What is needed | Among the entries, how many lines hold the word "agent"? Respond with that number only.

Collected data entries
━━━━━━

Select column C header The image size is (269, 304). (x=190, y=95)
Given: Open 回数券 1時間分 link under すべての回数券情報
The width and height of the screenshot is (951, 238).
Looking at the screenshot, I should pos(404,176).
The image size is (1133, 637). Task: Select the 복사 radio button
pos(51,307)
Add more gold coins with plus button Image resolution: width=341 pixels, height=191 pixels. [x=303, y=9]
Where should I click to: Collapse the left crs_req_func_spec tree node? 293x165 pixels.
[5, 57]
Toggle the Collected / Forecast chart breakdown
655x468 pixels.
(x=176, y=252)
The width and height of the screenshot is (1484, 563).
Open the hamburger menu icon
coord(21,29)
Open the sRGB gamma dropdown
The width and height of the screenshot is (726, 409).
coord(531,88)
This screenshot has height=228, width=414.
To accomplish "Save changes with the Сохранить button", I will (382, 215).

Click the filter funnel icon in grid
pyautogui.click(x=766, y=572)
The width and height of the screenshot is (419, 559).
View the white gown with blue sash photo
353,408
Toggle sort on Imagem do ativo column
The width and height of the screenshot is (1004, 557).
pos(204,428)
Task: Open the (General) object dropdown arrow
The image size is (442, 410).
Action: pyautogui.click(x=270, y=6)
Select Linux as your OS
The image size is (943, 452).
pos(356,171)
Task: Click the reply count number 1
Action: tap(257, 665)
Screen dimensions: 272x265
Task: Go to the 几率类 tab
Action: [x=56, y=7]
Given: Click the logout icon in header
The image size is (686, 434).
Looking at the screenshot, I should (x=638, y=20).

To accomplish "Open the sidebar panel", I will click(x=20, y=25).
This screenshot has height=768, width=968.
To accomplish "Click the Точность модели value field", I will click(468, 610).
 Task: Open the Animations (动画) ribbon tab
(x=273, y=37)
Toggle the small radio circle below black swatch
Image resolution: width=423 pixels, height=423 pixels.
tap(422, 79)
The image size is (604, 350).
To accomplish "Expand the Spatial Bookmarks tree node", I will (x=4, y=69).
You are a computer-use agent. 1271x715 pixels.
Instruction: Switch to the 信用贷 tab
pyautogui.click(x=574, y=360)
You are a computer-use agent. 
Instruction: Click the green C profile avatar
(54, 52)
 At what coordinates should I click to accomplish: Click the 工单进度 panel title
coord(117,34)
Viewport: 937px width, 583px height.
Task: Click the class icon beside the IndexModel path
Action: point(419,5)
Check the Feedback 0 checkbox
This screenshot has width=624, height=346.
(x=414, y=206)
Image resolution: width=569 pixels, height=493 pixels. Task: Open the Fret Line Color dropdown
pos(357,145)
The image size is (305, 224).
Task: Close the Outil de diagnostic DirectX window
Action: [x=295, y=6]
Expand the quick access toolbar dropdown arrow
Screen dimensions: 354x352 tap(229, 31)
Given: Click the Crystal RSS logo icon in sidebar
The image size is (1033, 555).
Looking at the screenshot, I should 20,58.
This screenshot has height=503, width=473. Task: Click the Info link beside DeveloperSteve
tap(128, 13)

━━━━━━

Exercise solution | 2